§ SUPPLIED MATERIAL:
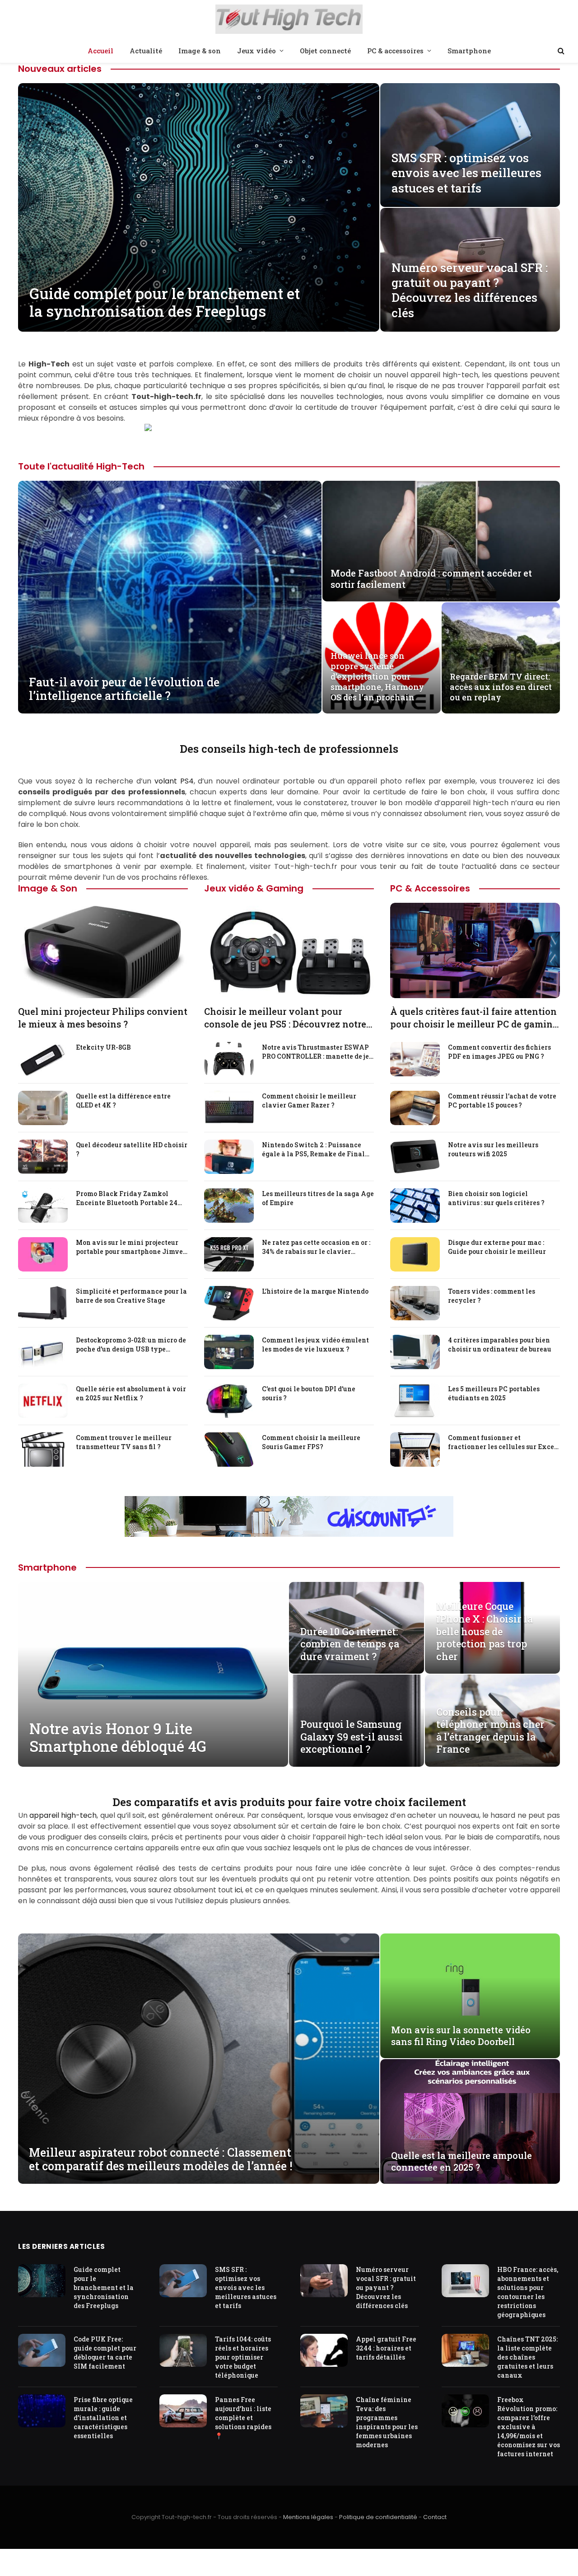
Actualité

--

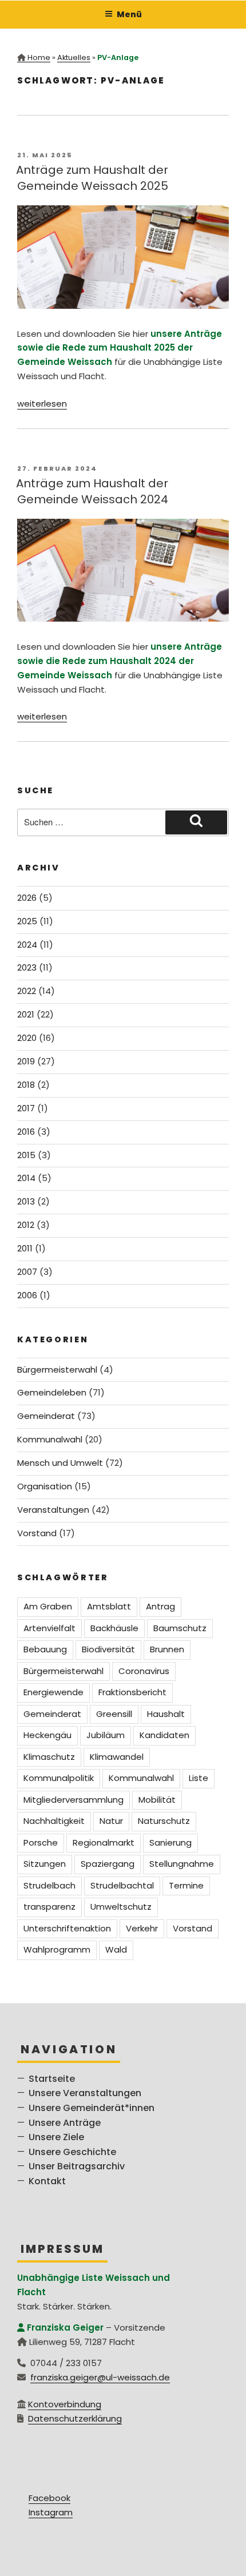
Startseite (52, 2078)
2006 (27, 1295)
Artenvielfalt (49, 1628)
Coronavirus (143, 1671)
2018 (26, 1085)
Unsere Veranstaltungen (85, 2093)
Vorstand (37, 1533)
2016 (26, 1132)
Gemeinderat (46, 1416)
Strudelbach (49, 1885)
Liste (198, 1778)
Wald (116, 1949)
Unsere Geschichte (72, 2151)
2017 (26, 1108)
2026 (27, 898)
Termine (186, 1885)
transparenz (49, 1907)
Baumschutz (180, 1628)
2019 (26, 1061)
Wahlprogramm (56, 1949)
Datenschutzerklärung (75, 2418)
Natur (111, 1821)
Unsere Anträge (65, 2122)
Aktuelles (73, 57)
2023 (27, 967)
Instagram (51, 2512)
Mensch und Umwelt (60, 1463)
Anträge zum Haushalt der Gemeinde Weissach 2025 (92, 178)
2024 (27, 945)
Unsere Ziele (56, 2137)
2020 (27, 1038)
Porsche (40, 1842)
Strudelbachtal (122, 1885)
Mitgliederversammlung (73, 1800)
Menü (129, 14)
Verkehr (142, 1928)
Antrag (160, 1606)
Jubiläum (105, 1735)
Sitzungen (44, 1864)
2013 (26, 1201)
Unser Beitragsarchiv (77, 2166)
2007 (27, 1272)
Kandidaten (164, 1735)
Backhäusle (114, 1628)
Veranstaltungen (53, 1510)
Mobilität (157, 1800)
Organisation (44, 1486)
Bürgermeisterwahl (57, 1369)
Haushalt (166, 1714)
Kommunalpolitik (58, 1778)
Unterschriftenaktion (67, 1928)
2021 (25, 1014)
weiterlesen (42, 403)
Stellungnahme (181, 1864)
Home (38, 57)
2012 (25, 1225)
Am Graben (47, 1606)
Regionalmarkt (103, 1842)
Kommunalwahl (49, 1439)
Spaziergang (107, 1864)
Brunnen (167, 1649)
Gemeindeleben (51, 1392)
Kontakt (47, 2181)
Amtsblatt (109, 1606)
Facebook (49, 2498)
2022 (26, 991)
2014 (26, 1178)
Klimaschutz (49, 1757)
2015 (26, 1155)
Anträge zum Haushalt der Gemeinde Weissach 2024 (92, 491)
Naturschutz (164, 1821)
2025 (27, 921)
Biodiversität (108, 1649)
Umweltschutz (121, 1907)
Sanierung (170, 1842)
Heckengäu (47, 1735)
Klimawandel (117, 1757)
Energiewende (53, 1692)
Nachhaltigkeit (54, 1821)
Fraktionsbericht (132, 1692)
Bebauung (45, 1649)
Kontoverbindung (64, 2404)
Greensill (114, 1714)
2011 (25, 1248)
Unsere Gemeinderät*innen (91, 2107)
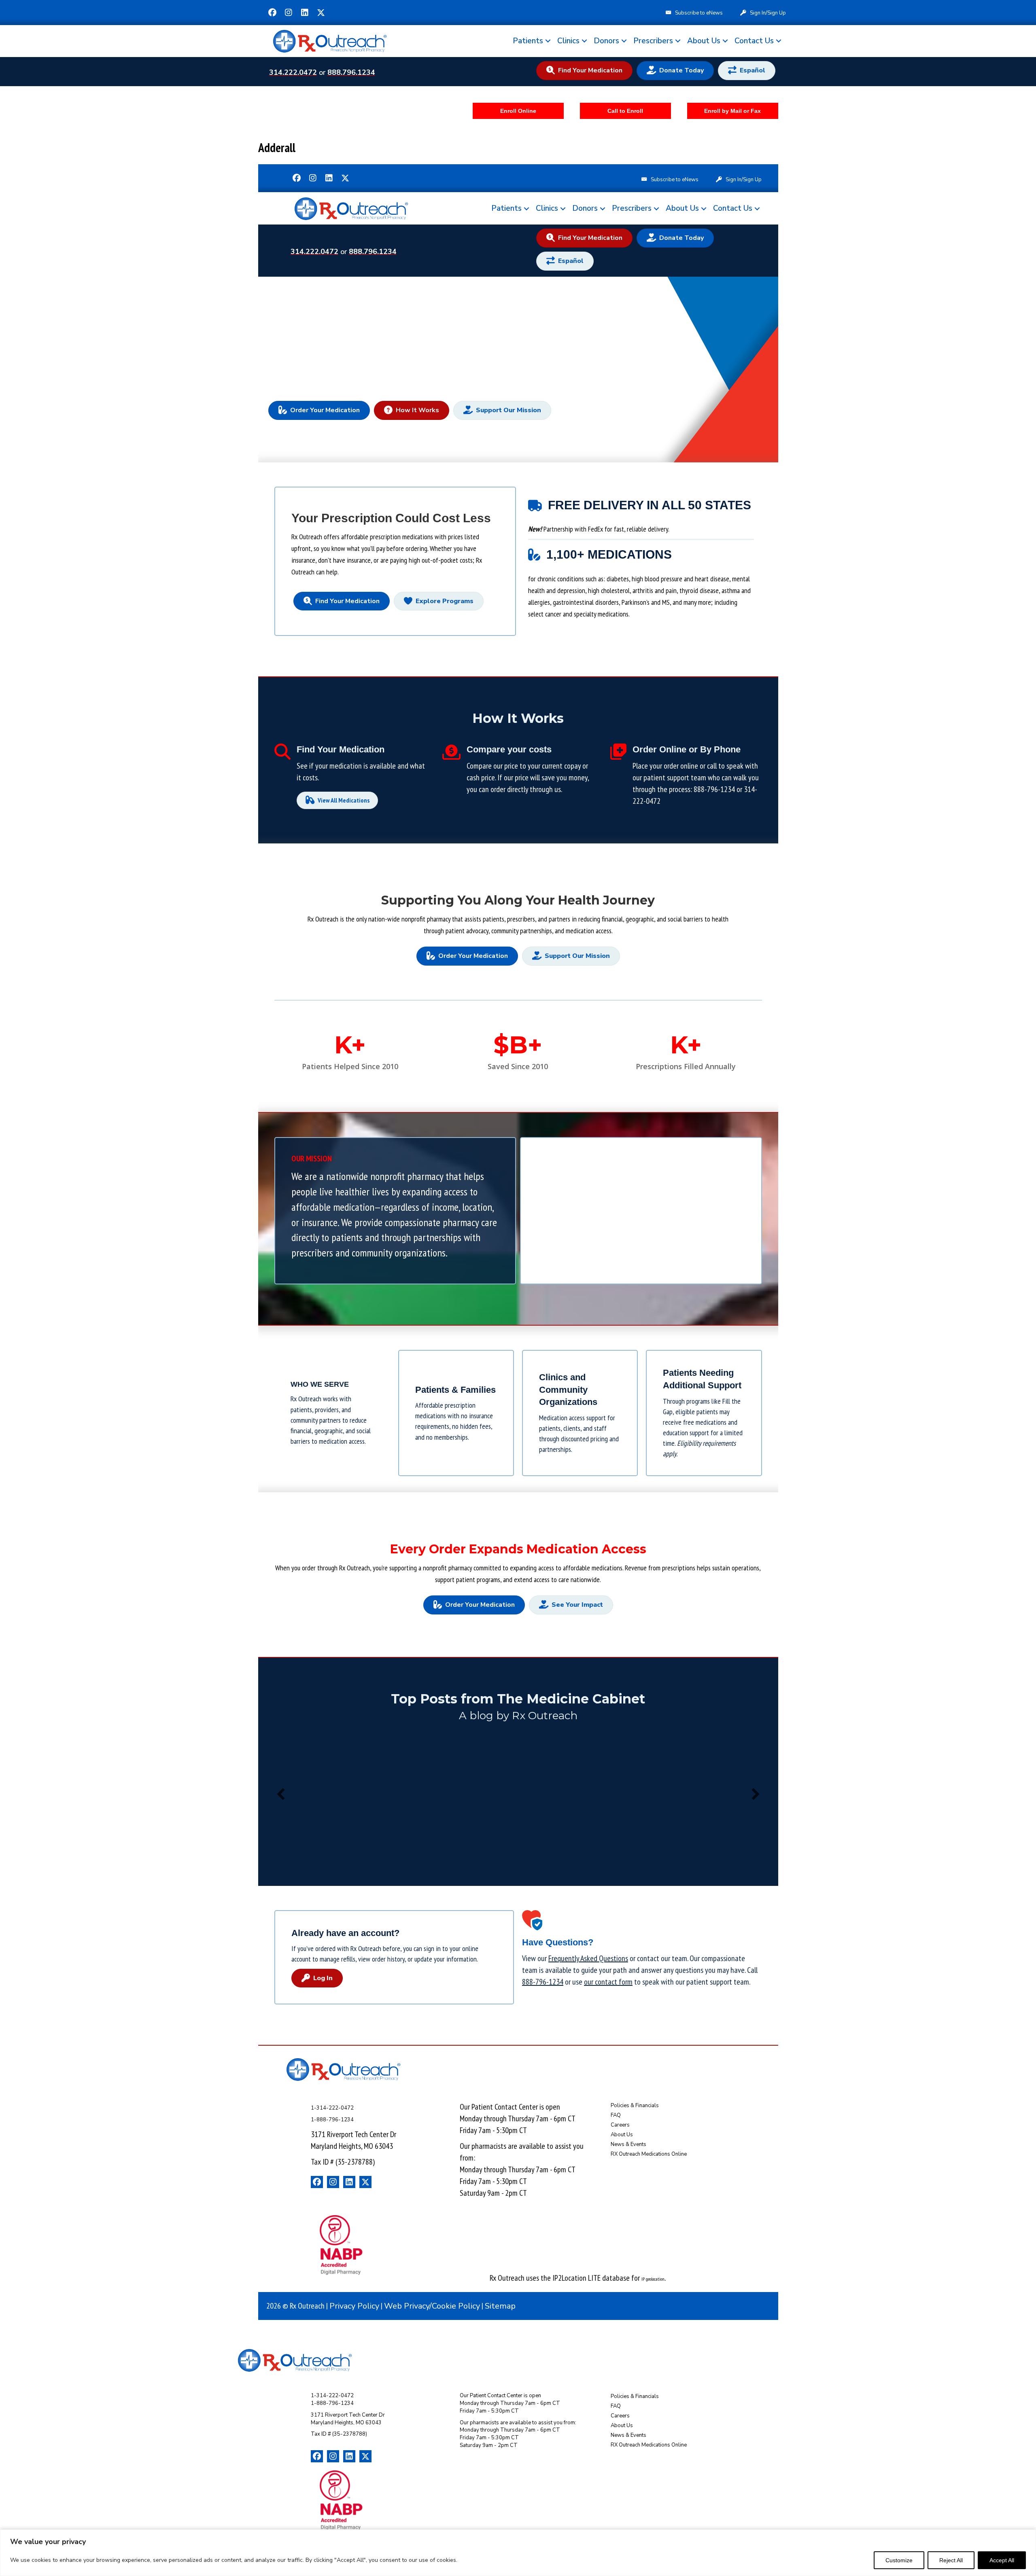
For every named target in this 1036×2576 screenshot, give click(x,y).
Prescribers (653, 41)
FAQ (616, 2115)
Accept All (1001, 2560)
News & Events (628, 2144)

--

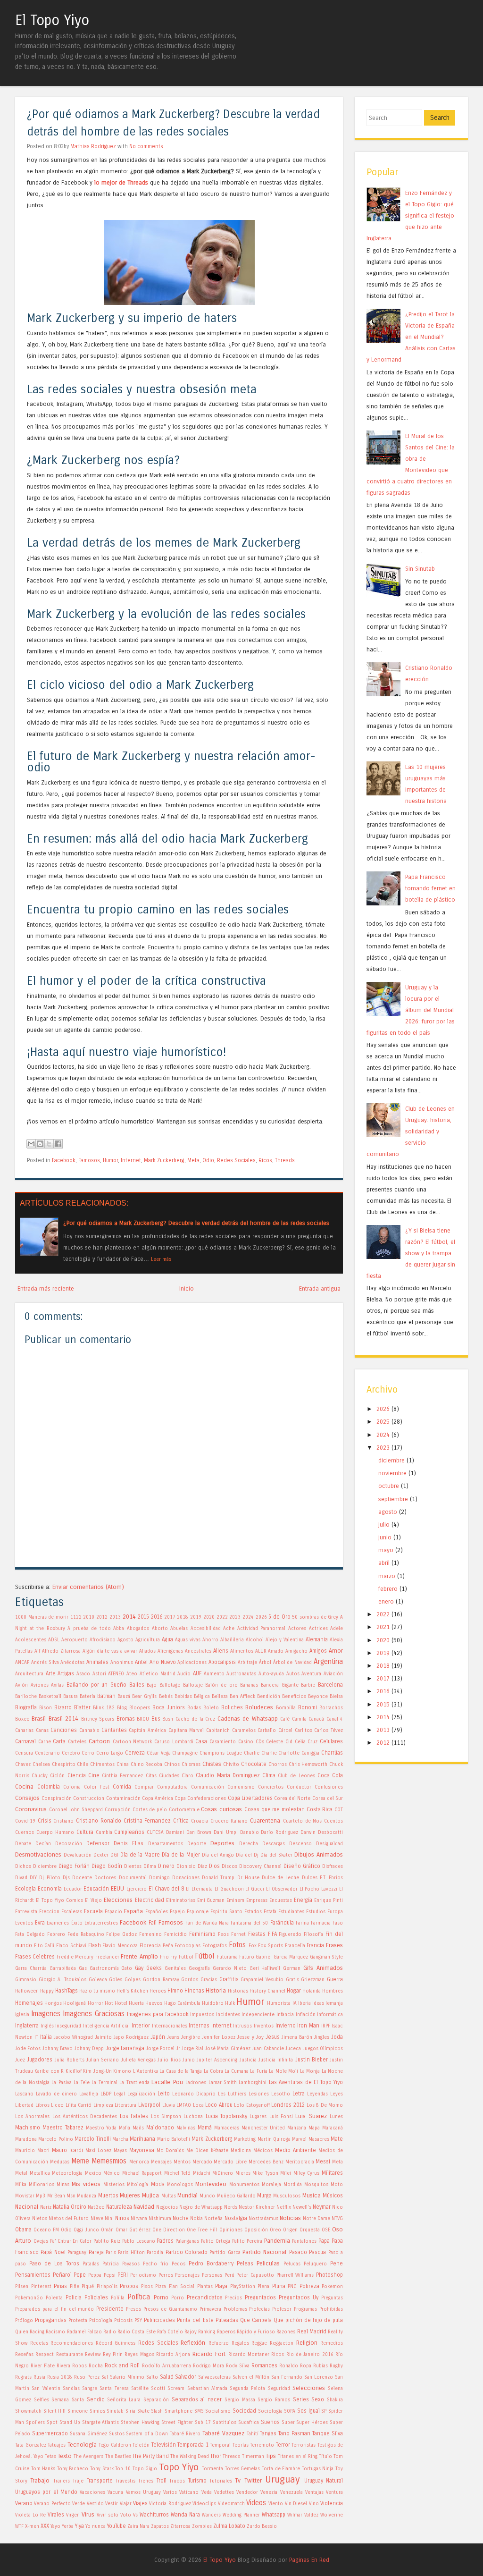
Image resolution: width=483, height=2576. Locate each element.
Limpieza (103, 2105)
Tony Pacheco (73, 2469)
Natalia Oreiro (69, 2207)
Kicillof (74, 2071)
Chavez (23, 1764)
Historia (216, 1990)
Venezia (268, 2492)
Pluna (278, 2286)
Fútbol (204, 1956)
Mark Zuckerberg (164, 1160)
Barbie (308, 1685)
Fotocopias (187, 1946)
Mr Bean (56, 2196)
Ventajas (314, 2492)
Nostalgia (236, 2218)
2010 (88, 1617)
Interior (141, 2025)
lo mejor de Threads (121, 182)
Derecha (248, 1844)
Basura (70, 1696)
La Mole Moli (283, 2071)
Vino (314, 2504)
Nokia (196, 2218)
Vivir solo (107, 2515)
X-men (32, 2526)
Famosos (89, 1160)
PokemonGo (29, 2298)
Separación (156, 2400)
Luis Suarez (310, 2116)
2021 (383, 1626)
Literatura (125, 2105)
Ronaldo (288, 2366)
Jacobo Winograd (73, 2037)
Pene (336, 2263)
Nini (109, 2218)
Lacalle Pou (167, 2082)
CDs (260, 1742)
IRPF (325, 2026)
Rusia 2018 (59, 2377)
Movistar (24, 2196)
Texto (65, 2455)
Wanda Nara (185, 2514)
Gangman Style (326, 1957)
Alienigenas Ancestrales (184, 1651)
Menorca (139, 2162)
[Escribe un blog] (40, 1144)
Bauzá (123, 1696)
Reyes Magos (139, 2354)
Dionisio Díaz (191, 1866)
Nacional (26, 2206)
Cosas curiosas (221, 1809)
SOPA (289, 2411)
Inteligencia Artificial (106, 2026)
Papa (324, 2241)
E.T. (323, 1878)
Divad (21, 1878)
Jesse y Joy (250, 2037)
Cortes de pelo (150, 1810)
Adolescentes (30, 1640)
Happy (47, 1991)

§ EXERCISE PROMPT: Within the listing above, locate the line containing "Cosas curiosas (221, 1809)" and the line containing "Happy (47, 1991)". Reproduce those two lines and all lines between them exactly, with nothing added.

§ TASK OUTPUT:
Cosas curiosas (221, 1809)
SOPA (289, 2411)
Inteligencia Artificial (106, 2026)
Papa (324, 2241)
E.T. (323, 1878)
Divad (21, 1878)
Jesse y Joy (250, 2037)
Cortes de pelo (150, 1810)
Adolescentes (30, 1640)
Happy (47, 1991)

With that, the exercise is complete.